Three UMass Chan Medical School researchers are receiving awards from the American Macular Degeneration Foundation as part of the nonprofit’s $1.1 million investment into studies aimed at disease prevention, risk reduction, new treatments and cures for age-related macular degeneration.
Claudio Punzo, PhD, associate professor of ophthalmology & visual sciences; Johanna Seddon, MD, ScM, professor of ophthalmology & visual sciences; and Shun-Yun Cheng, PhD’22, a postdoctoral research fellow in Dr. Punzo’s lab, are among the eight recipients of an expanded round of grants from the foundation.
Punzo is the recipient of a $300,000 Research to Prevent Blindness / American Macular Degeneration Foundation Catalyst Award for Innovative Research Approaches for AMD to support his work in developing a novel, long-lasting and cost-effective treatment for patients with wet age-related macular degeneration. He is collaborating with Anastasia Khvorova, PhD, the Remondi Family Chair in Biomedical Research and professor of RNA therapeutics, on the research.

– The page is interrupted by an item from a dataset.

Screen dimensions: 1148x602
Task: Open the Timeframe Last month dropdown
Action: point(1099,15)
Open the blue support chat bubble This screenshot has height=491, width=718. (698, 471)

Punzo characterizes wet age-related macular degeneration as new blood vessels that break from the back of the eye toward the retina. The vessels are leaky, causing a cumulation of blood fluid in the neural retina.
The current treatment requires frequent injections—as often as once a month—of an antibody that acts as a sponge to soak up vascular endothelial growth. Punzo and Dr. Khvorova are developing a siRNA approach that stabilizes the eye for up to six months.

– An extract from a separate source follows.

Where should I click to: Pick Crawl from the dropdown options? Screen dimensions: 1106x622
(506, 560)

“The siRNA therapy we are developing is injected directly into the eye, and it diffuses to the back of the eye. By inhibiting the action of the vascular endothelial growth factor, you are basically reducing further blood vessel growth. So, if somebody has that leakage of blood in the eye, they get immediately treated,” said Punzo. “There is a very high chance that they don’t lose vision, or they don’t lose a substantial amount of vision.”
Punzo’s award is funded by the Research to Prevent Blindness and the American Macular Degeneration Foundation for Innovative Research Approaches for age-related macular degeneration.
Dr. Seddon is receiving the American Macular Degeneration Foundation Breakthrough Award extension to continue her work on new biological pathways involved in age-related macular degeneration and identifying new therapeutic targets.
Seddon is the founder and director of the Macular Degeneration Center of Excellence in the Department of Ophthalmology & Visual Sciences. Seddon, who specializes in macular degeneration, discovered the link between age-related macular degeneration and the dietary intake of lutein, zeaxanthin and omega-3 fatty acids, as well as the benefit of a Mediterranean-style diet on reducing the rate of progression to advanced stages of age-related macular degeneration.
Dr. Cheng is receiving the American Macular Degeneration Foundation Young Investigator Leadership Award to help fund her research on photoreceptors as initiators in the development of age-related macular degeneration. Cheng discovered an abnormal upregulation of cell metabolism photoreceptors of age-related macular degeneration patients. She generated an animal model by mimicking the diseased metabolic stage in a mouse. Cheng is involved in developing a potential therapy that could prevent age-related macular degeneration progression.